"BirdWoman" Mixed Media 24 x 36 inches Char Baxter 2024
One of the most difficult subjects to paint is yourself. After searching through hundreds of family pictures and selfies, I found a couple of photos that would help me capture a likeness that would contribute to the concept I had in mind ... that of a BirdWoman. Following onto the Blackbird series I've been working on, this self-portrait is an imaginary study of how the blackbird creature has become a magnet for my creative heart.
"The Family Tree" is a work of art that I created to explore and exorcise some of the strong emotions in those letters and stories. With a well-documented family tree that goes back to the late 1700s, there is quite a lot to unpack. Somehow, in the process of making this piece, I felt some of the weight of time lift and soften with newfound understanding.
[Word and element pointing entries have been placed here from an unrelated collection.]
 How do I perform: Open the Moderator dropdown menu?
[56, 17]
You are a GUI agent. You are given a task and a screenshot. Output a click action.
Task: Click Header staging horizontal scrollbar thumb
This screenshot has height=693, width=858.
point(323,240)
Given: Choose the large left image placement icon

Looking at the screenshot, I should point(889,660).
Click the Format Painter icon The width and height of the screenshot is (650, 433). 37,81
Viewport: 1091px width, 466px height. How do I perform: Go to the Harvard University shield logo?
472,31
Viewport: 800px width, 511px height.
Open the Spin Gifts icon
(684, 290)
"As an artist, like an actor, sometimes you slip into character as you create. In this work, I start thinking how a blackbird might feel or see colors and what the creature searches for in life. Is it the next bug or worm ... or love and happiness?"
The Process
Capture the Likeness
I picked a photograph that had enough light and contrast on the face to be a good foundation for an oil portrait. I began with a pencil sketch on canvas and then refined it with Quadricine Red Oxide acrylic painted lightly over the pencil lines.
Paint the portrait
Once dried, I began painting in oils.
Even so, I really don't consider myself a "painter" given that I work in multiple media. But sometimes a piece needs that traditional oil portrait to create a dichotomy between the expected and the unexpected.
Creating the story
The portrait floats on a background of the black of the blackbird and my mythical hair. I'm stitching batik dyed strips of fabric, embellishing threads and fibres, jewels, keys and feathers to capture the spirit of the blackbird in my self portrait.
Stitching the watercolor paper and painting the background
To give the impression of the weight of history, I painted the canvas backgound with a dark Indigo acrylic. I stitched outward to the edges of the canvas with artificial sinew, forming the branches and drawing the eye upward.